She smiled to herself, satisfied over having puzzled through the mystery of the bare feet. But then she sighed. Like a lovestruck young miss. How lowering. Effie was just so . . . everything. All the things she had said before: kind and intelligent and thoughtful. But also dashing and brave and capable of observing the world and reporting back on it in verse with a savage truthfulness that took her breath away.
They had embraced this morning, and kissed yesterday. They had slept in each other’s arms. And not once had he dropped to one knee to exhort her to marry him. They’d merely kissed, or embraced, when they felt moved to, as if these things were part of life, part of their relationship, but not something to fixate on.
Effie was utterly unlike most men of her acquaintance.
Julianna had had two affairs in her life, the more recent one with Charles, one of the engravers she used with some regularity. Charles had, after their initial, spontaneous encounter, proposed.
“You don’t want to marry me, and I don’t want to marry you,” she’d said—he had been a widower with no interest in a second wife.
When he’d apologized profusely and assured her that nothing untoward would ever happen between them again, she’d taken a leap and said, “I shan’t be marrying, ever. But need it follow that I shall never know the joys of the marital bed?”
“I don’t think they call it a marital bed for nothing,” he’d replied, his quick wit reminding her why she liked him so much.

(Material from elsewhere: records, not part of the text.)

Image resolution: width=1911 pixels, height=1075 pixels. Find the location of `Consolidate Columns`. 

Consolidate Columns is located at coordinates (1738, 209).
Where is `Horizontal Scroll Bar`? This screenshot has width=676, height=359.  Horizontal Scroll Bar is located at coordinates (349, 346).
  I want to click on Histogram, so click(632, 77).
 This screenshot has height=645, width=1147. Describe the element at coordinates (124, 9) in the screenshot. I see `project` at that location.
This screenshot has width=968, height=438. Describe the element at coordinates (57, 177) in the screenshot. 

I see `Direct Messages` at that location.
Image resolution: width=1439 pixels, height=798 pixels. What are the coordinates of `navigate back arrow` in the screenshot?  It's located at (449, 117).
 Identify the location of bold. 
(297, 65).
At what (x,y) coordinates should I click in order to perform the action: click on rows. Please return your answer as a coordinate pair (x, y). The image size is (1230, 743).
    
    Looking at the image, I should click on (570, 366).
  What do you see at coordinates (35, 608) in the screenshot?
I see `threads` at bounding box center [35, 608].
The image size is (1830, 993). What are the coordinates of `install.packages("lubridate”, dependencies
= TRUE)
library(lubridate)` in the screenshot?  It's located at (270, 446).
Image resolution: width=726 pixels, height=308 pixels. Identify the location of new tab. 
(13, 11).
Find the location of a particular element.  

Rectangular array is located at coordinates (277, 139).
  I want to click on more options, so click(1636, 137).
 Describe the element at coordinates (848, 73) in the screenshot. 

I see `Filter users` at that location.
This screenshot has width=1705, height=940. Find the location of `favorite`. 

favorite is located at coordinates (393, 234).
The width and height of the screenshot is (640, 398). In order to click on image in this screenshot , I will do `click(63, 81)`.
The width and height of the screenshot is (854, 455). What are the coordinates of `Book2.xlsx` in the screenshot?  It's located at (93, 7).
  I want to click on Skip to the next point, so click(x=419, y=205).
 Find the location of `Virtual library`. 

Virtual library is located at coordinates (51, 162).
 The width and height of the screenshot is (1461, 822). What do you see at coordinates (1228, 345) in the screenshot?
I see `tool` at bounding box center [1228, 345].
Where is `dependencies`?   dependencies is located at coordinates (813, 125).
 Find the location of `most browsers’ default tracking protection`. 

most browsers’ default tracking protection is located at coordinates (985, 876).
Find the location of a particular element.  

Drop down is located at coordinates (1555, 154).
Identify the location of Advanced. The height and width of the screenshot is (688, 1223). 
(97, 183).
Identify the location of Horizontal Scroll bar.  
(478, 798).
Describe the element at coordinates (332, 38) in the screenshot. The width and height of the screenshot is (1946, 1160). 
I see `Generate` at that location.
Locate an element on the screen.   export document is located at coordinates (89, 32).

She’d had to spend a great deal of time convincing him that she was in earnest. Once she succeeded, they’d gone on to enjoy themselves for a few months. Their affair had run its course, and Charles continued to provide excellent engravings for the magazine. She remained fond of him, and she suspected he felt the same about her.
And then there had been Edith. Her one true lady friend.
Her onetime love.
She had been a sister of one of Amy’s friends, visiting for the summer. They’d talked endlessly about books, Edith eventually confessing to harboring secret aspirations of writing a novel. From there they’d progressed to reading aloud their favorite literary passages to each other. From there, they’d . . . progressed.
It had been wonderful, for a while, until the topic of marriage had come up.
“This doesn’t count,” Edith had said.
“What do you mean?” Julianna had braced herself, ready for the dagger.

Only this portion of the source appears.